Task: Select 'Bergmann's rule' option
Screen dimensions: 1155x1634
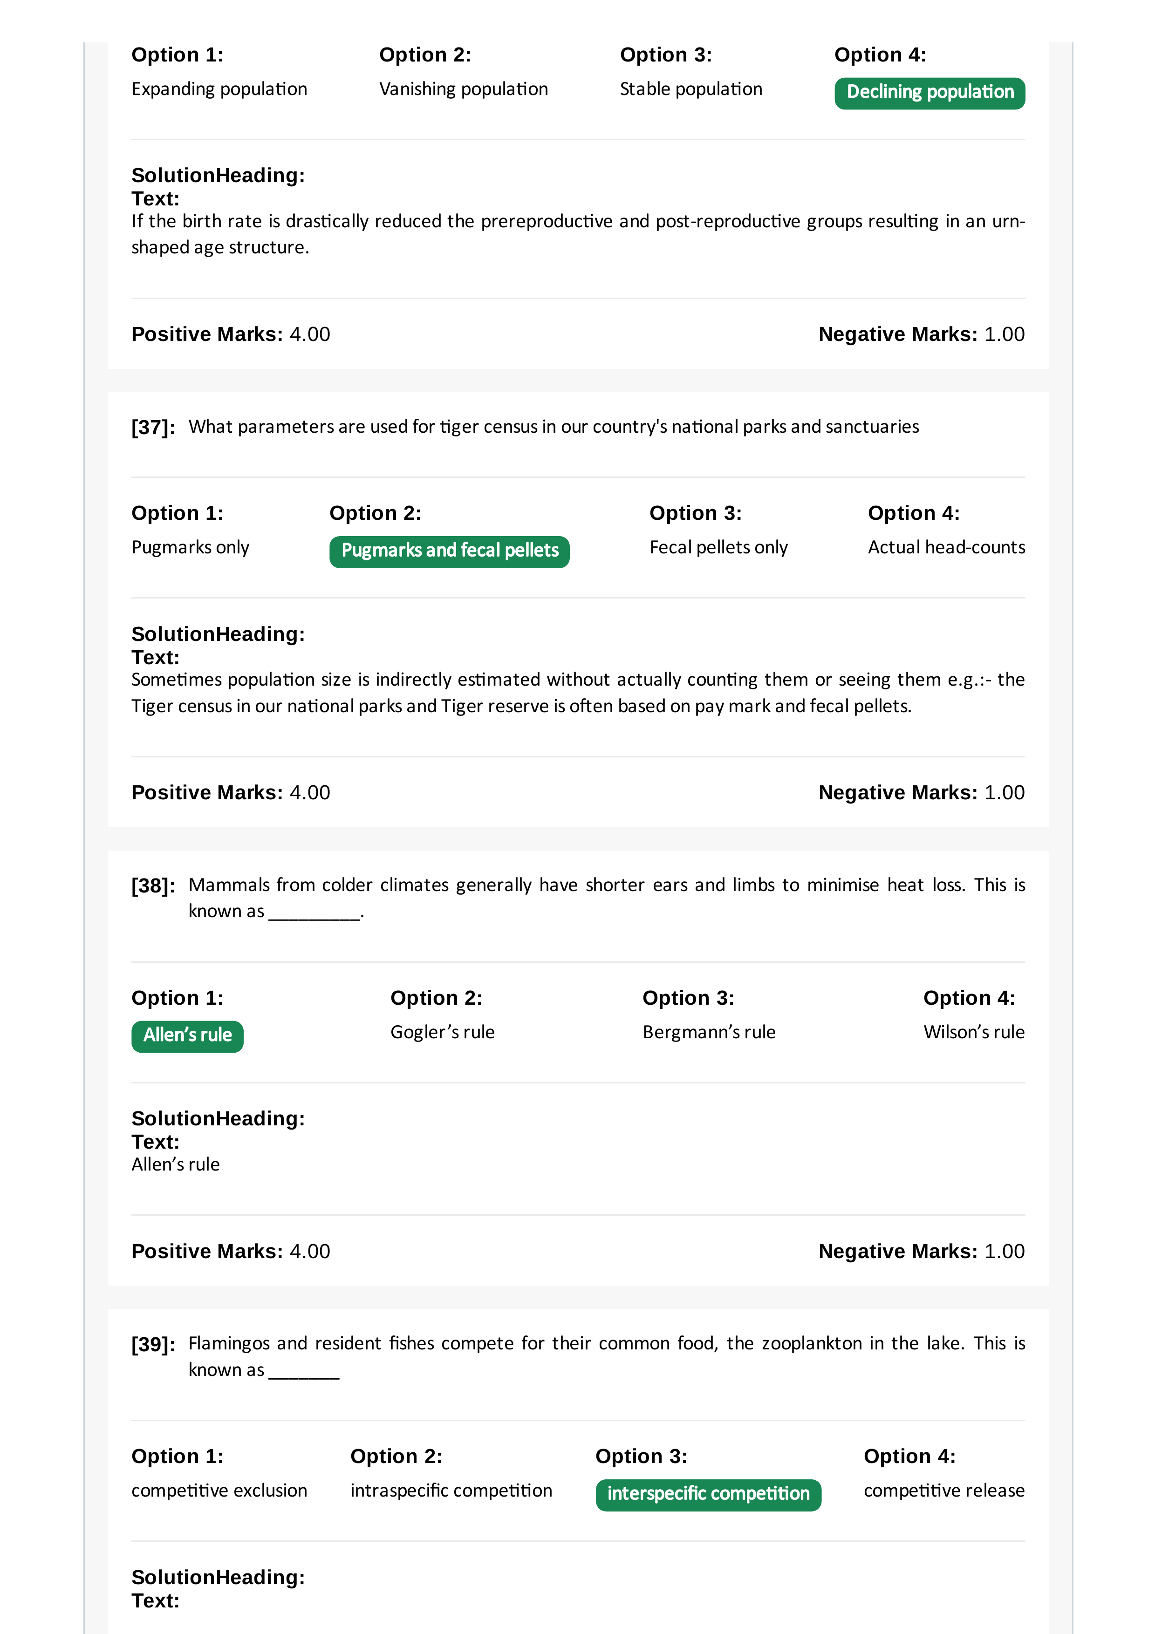Action: tap(709, 1032)
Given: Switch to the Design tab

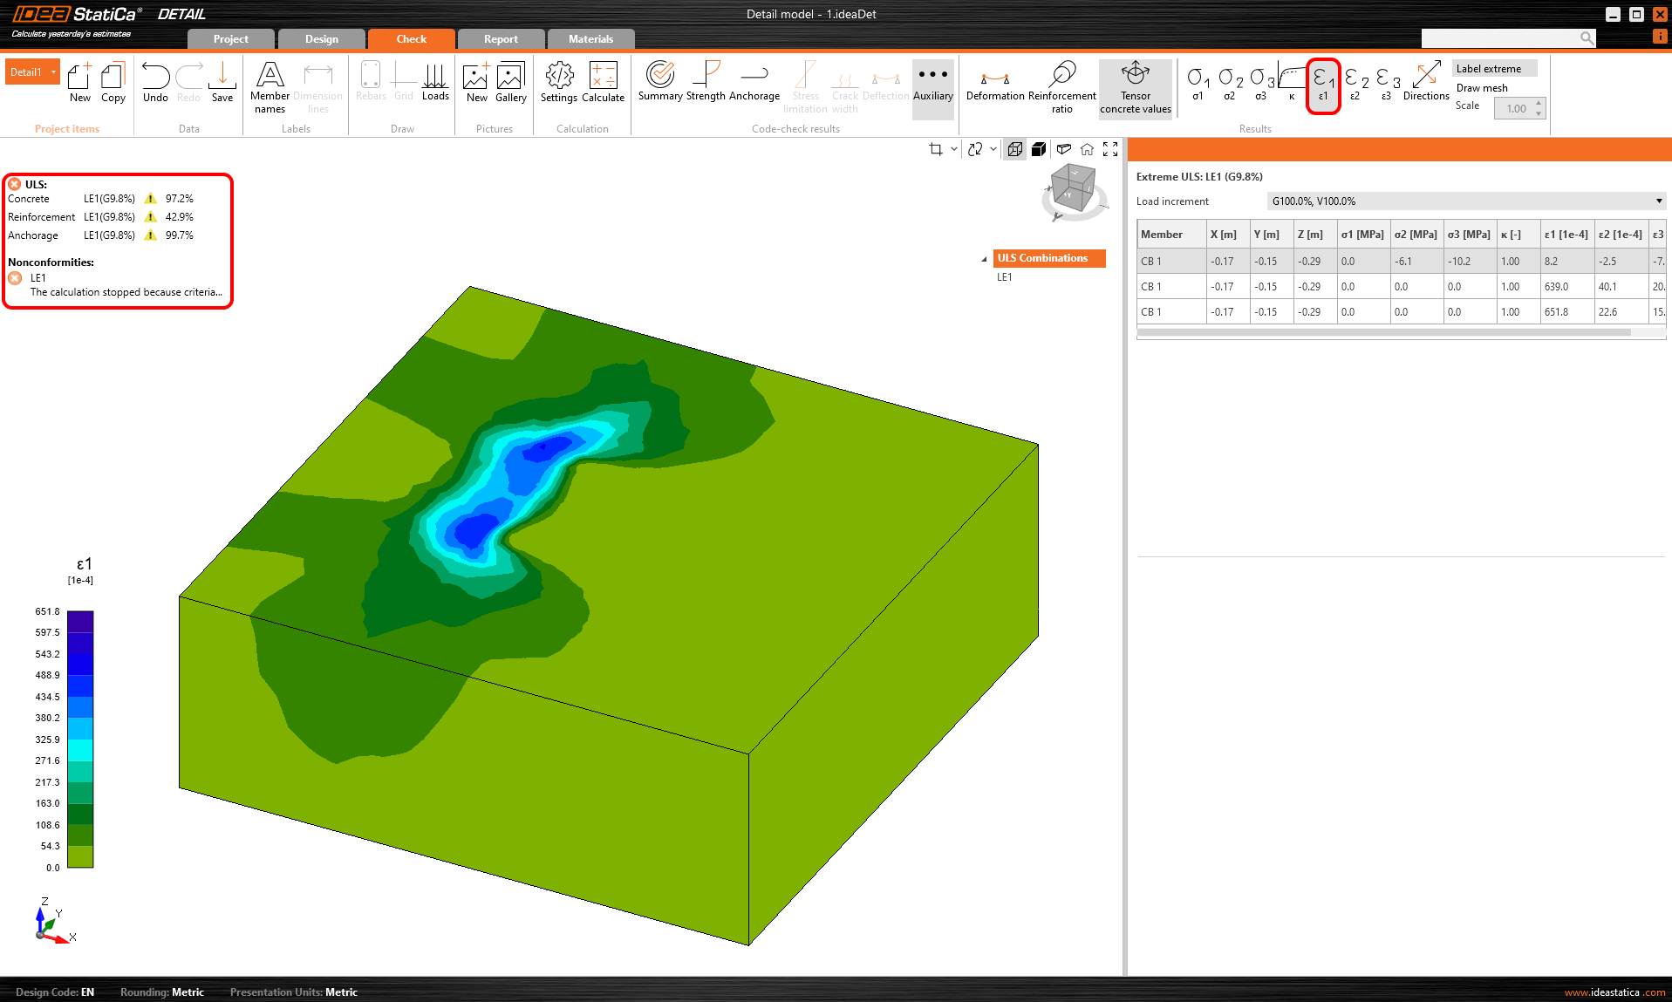Looking at the screenshot, I should [321, 39].
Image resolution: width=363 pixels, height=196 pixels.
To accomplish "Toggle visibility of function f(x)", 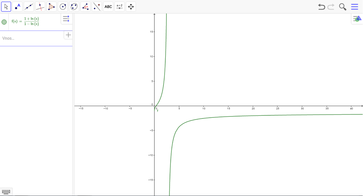I will tap(4, 22).

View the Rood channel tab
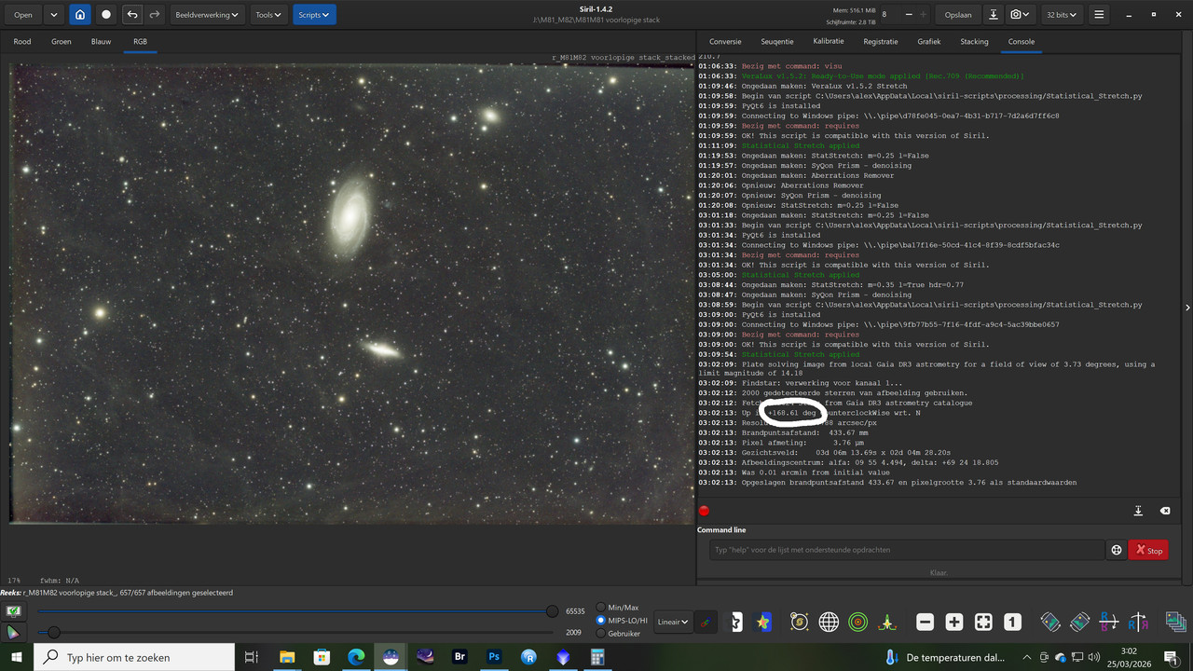point(21,41)

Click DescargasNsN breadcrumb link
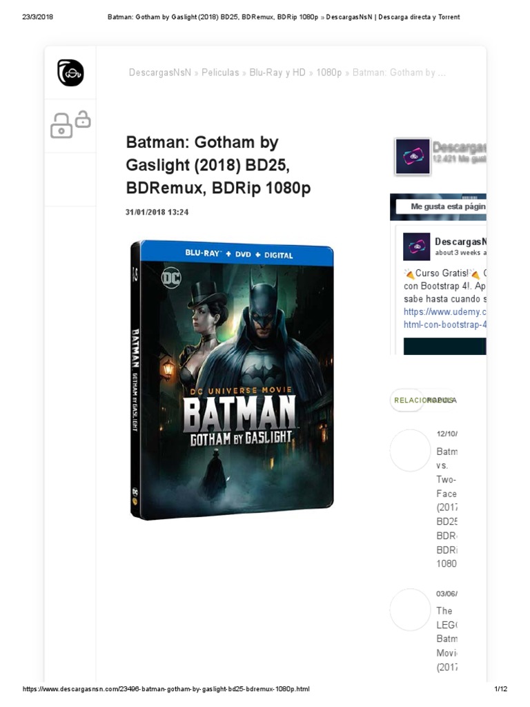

About this exercise:
The lines to retype begin with the one containing "View the Rood channel tab" and end with the last line of the records. Reproduce them exactly and omit the pictures.

Result of this exercise:
View the Rood channel tab
point(21,41)

Click DescargasNsN breadcrumb link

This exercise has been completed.